Le GPU con 4 GB di VRAM sono tornate a fare capolino sul mercato, e la cosa non è affatto una buona notizia per chi cerca una scheda video economica. La crisi delle memorie sta spingendo i produttori verso scelte discutibili, e l’ultimo caso arriva da ASRock, che ha pubblicato sul proprio sito una Radeon RX 9050 con appena 4 GB di memoria video. È la prima scheda moderna a scendere così in basso da anni, e come prevedibile ha fatto storcere il naso a parecchie persone. Nello stesso giorno era comparsa anche la variante da 8 GB della stessa scheda, ma è ovvio che a scatenare le discussioni sia stata la versione più magra. Tanto che il produttore l’ha rimossa dal sito, o almeno al momento non se ne trova più traccia.
Cosa offre la Radeon RX 9050 sulla carta
La scheda si appoggia all’architettura RDNA 4 di AMD e monta 16 compute unit, con un’interfaccia di memoria a 64 bit e una frequenza boost che arriva fino a 2.600 MHz. La larghezza di banda si ferma a 18 GB/s. Sulla carta c’è persino il supporto a FSR 4, la tecnologia di upscaling di casa AMD. Fin qui nessun problema serio, anzi. Il guaio arriva quando si guarda tutto il resto. Il punto dolente è proprio la quantità di memoria. I requisiti minimi di titoli AAA di oggi, tipo Assassin’s Creed Black Flag Resynced e Halo: Campaign Evolved, superano già questi 4 GB, e parliamo di impostare tutto al minimo a 1080p. In pratica non c’è margine di manovra.
Quattro gigabyte di VRAM nel 2026 non sono un punto di partenza, sono un limite strutturale. Nessun driver e nessun upscaler può davvero aggirarlo, perché nel momento in cui i dati non entrano nella memoria video le prestazioni crollano, e non c’entra nulla quanta potenza di calcolo abbia il chip.
Perché conviene stare alla larga
La spiegazione dietro a questa mossa è abbastanza lineare. I prezzi delle RAM e delle memorie flash sono schizzati verso l’alto, e i produttori provano a contenere i costi tagliando dove riescono. Un fenomeno già visto con gli smartphone, dove la crisi delle memorie sta letteralmente affossando la fascia bassa, e adesso lo stesso meccanismo si allarga anche alle schede video.
Il problema vero è un altro.
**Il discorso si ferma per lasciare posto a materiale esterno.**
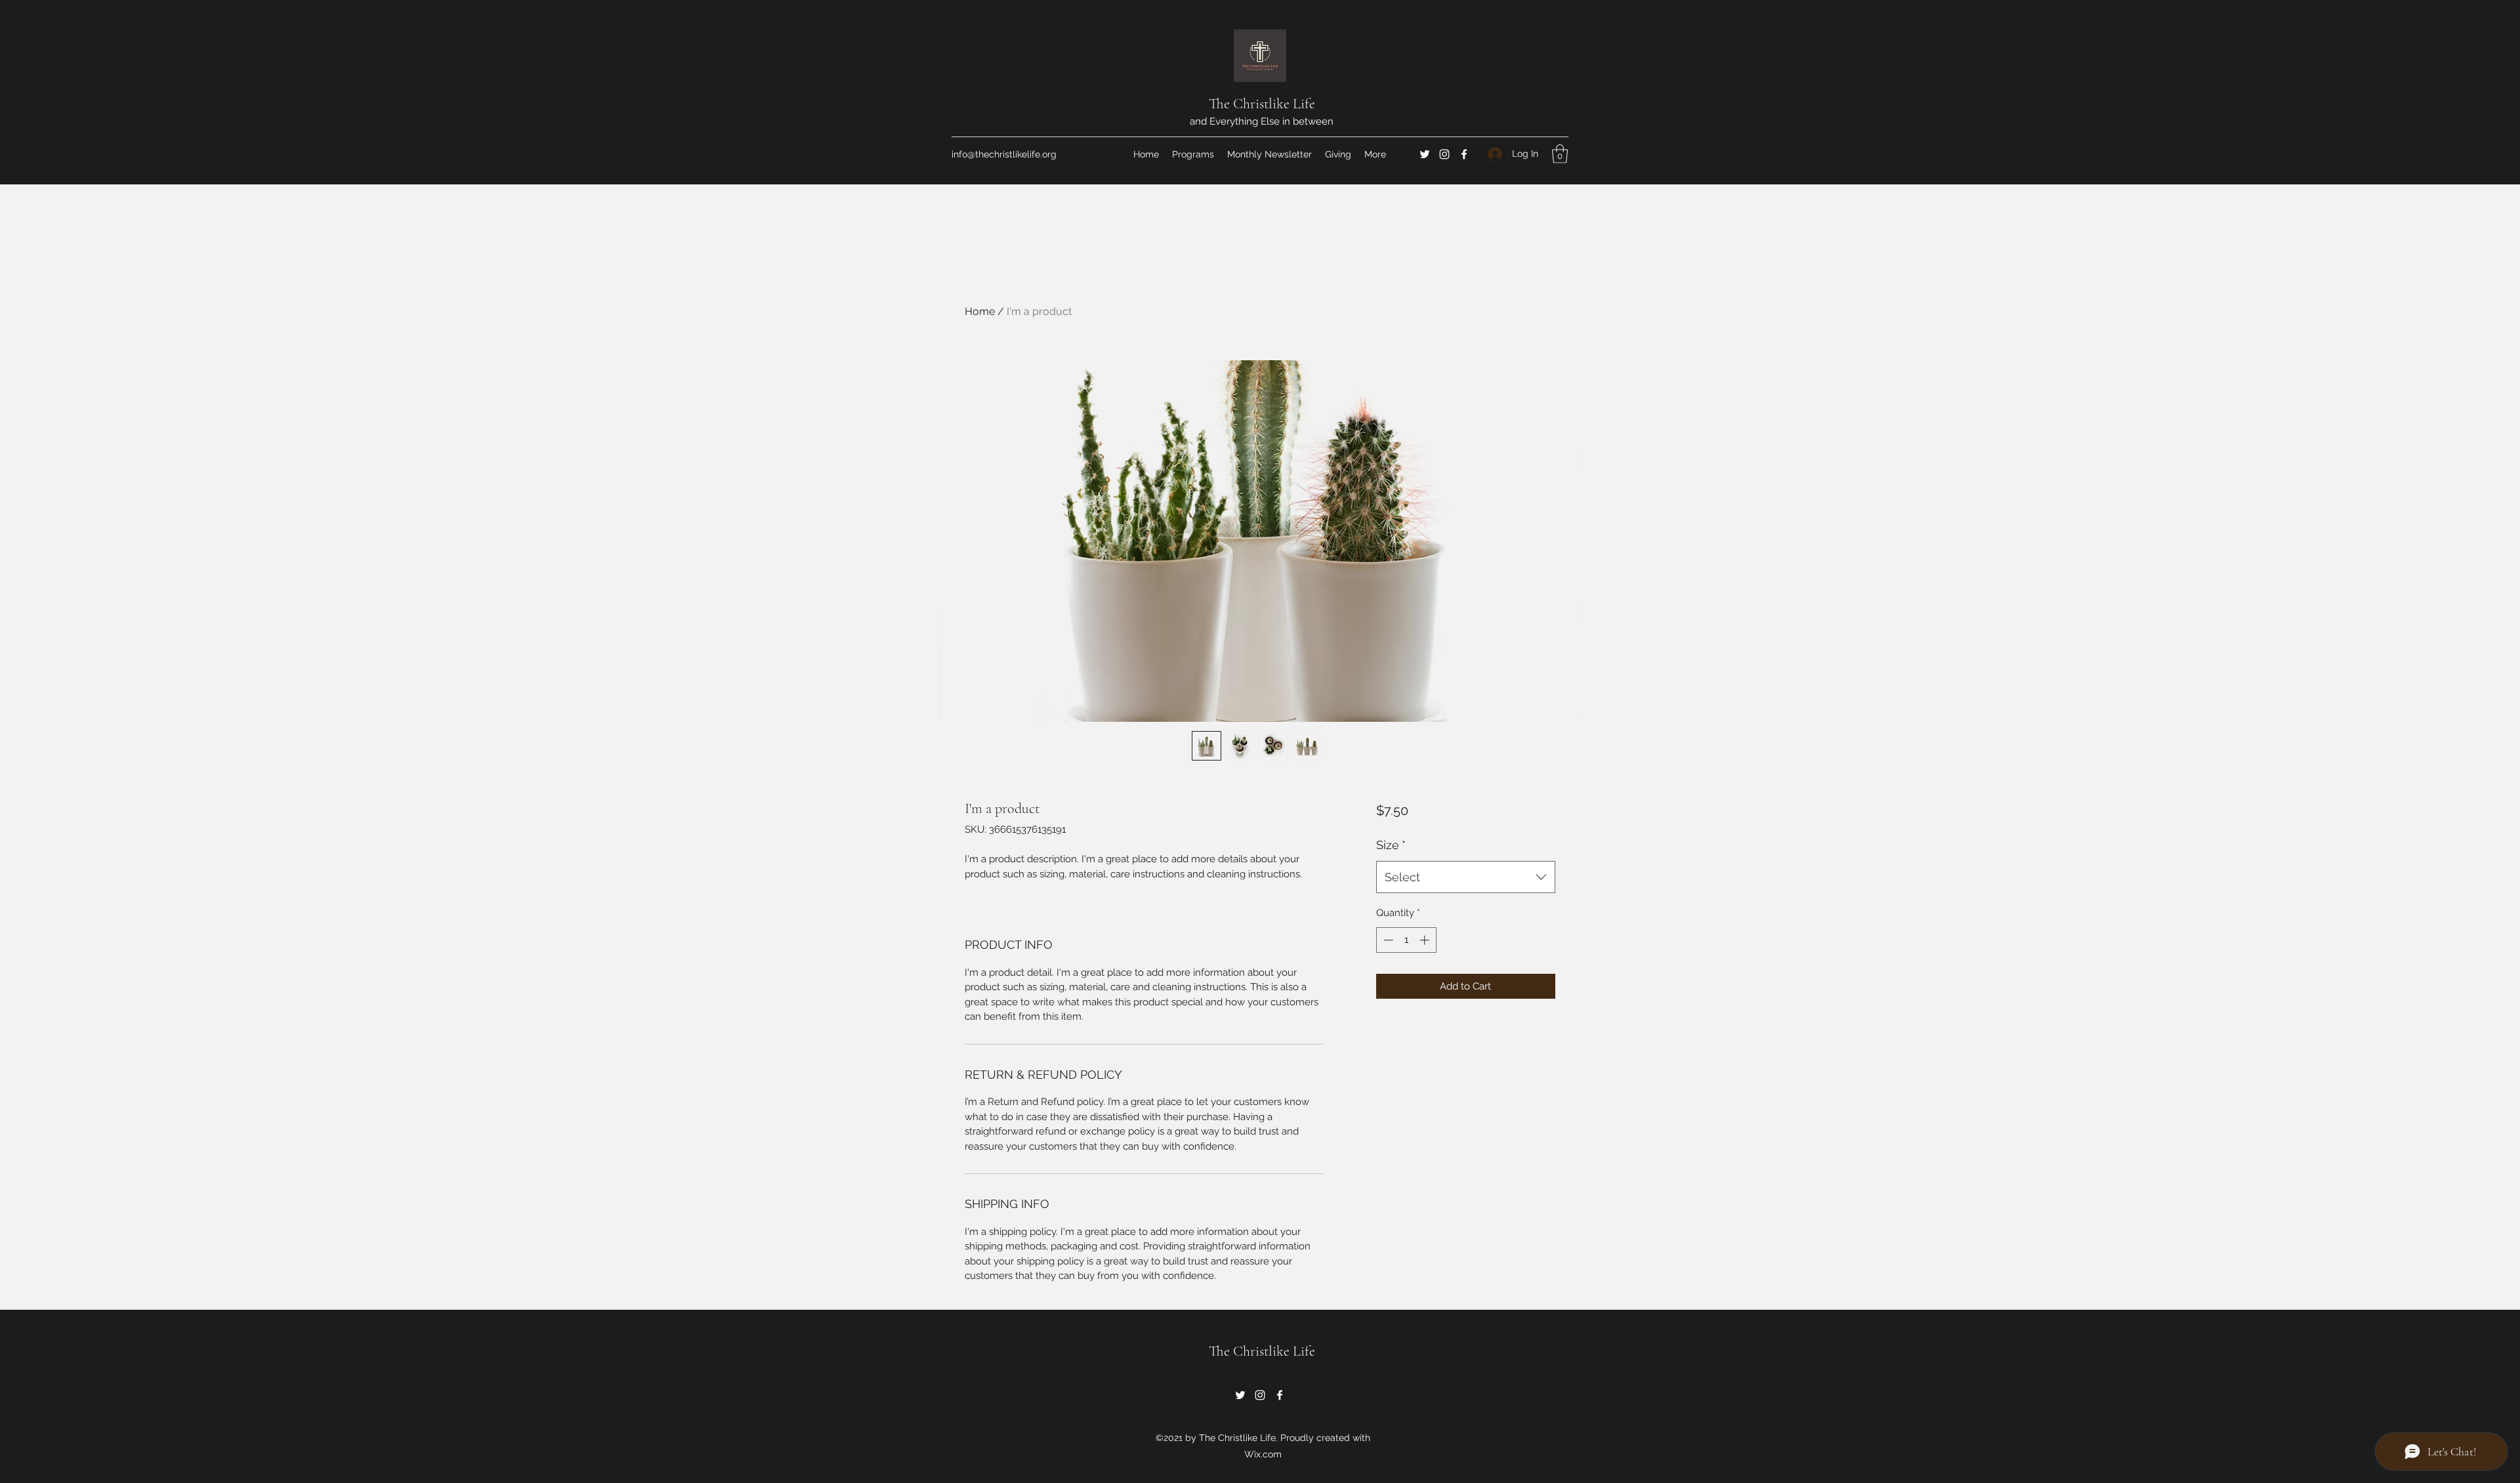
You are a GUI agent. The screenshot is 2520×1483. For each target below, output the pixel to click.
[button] (1560, 153)
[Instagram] (1444, 154)
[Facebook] (1464, 154)
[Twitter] (1424, 154)
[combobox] (1465, 877)
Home (980, 311)
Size (1391, 845)
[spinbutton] (1406, 940)
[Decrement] (1387, 940)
Qualche utente poco informato potrebbe imbattersi in questa scheda dentro una build già assemblata e pensare che possa andare bene. Una GPU da 4 GB di VRAM nel 2026 non è un componente entry level, nasce già obsoleta per il gaming. Se il mercato dovesse proseguire lungo questa direzione, il rischio concreto è che i PC economici diventino ancora meno capaci di quanto già non lo siano. Con tutto il paradosso del caso, cioè pagare di più per portarsi a casa di meno.